More Computer Science Classes are Needed, Educators Say
The Westmoreland Central School District is on the verge of introducing Computer Science and coding program that will be in each level. The district initially started by adding a coding program in kindergarten and second-grade curriculum.
According to Superintendent Rocco Migliori, each year, the district made sure to include two more grades until this year when the high school started offering the program with a dual credit class through Mohawk Valley Community College. The high school is intended to provide more courses in the future.
However, the journey has not always been rosy. They encountered challenges such as training of staff, curriculum development, certification, finances, and equipment.
“Some of this is about STEAM programs. Some are about creating relevance to mathematics. Some were to meet the demands of business partners who provided us with these ideas and insight. Some has been in response to kids’ interests,” Migliori said in an email.

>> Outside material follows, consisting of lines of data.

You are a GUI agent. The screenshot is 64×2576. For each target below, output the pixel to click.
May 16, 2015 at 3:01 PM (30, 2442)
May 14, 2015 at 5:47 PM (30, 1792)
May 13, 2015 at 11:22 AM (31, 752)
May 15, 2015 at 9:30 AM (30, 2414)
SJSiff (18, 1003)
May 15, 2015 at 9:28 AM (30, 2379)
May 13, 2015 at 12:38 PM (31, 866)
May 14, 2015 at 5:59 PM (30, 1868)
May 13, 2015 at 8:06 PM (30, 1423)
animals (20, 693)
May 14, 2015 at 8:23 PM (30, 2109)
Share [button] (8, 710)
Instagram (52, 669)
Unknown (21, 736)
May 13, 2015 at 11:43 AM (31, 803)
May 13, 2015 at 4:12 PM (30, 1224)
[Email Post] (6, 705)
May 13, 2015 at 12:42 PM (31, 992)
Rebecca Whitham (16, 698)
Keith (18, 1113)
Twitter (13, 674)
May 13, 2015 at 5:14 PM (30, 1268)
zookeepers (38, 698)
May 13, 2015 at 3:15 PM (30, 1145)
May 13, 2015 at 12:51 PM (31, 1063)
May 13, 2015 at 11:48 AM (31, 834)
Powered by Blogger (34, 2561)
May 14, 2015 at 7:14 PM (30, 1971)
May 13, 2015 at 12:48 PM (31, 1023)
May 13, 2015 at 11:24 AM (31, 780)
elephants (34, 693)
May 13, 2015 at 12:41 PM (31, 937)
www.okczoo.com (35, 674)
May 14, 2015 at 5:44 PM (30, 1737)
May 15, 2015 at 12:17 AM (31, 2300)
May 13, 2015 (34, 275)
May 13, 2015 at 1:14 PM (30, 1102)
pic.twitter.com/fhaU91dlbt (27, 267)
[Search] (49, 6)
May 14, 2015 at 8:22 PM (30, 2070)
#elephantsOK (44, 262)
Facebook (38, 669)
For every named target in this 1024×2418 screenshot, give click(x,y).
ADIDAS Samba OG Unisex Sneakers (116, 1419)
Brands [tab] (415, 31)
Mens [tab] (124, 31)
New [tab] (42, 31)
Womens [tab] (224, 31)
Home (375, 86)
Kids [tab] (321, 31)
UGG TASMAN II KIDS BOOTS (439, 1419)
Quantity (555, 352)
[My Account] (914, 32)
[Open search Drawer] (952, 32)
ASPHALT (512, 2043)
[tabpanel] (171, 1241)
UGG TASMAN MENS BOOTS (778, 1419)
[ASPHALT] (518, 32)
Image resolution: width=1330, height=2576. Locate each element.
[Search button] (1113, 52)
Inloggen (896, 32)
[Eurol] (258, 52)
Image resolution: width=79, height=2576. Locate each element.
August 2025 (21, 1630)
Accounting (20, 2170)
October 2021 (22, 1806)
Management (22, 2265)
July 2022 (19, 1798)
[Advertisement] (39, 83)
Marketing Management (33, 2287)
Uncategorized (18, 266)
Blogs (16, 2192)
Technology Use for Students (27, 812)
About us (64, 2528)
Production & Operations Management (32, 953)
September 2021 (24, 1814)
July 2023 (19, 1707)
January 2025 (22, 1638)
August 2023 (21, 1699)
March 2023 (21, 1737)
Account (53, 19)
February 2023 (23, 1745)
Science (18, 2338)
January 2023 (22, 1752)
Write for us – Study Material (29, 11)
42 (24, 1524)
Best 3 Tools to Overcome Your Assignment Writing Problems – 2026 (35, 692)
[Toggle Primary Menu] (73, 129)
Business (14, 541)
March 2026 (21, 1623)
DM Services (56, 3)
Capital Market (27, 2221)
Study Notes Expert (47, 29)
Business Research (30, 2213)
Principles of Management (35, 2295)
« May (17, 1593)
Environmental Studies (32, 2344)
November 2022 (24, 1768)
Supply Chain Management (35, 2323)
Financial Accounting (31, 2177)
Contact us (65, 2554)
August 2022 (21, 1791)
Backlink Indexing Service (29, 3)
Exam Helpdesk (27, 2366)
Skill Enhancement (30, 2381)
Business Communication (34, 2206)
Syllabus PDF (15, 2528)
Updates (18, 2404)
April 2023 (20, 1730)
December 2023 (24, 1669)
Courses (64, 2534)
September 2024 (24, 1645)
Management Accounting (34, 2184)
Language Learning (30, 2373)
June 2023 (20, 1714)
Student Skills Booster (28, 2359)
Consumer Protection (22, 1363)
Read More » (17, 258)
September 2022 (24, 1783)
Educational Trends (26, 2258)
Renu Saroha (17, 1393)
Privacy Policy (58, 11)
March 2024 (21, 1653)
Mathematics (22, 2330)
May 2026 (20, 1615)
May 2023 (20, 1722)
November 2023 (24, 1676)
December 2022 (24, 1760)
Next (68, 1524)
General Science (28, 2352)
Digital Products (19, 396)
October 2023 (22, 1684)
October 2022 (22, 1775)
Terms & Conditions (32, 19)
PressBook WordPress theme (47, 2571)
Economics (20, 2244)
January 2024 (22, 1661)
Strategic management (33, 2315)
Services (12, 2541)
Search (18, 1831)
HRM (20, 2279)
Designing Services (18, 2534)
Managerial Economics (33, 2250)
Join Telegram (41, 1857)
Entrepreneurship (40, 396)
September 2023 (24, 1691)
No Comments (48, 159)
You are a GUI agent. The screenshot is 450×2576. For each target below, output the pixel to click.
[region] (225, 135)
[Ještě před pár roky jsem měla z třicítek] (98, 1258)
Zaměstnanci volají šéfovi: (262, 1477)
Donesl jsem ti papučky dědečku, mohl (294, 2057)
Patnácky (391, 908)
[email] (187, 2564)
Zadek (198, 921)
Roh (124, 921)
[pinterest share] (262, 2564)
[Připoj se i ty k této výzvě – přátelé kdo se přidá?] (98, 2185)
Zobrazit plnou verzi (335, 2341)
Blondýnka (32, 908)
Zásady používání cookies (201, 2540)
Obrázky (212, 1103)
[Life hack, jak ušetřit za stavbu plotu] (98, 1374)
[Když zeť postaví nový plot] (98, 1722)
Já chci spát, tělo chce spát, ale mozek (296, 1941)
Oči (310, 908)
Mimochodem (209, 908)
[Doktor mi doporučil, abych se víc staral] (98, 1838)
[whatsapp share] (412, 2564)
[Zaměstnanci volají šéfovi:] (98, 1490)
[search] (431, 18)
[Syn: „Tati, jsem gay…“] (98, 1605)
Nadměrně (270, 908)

Unfortunately, many districts face obstacles when rolling out computer science sources. Currently, only 45 percent of all high schools teach the subject according to a 2019 State of Computer Science Education report.
The report is a joint effort by Code.org, Expanding Computing Education Pathways Alliance, and Computer Science Teachers Association.
In New York, for example, only 44 percent of high schools offered at least one computer science courses during the 2017-2018 academic year. However, educators say that more is to be done.
“We live in a technological society, and any advantage we can give to our students is important, including exposure to the computer sciences as a viable career path,” said Steven Falchi, administrative director of curriculum and instruction K-12 in the Utica City School District.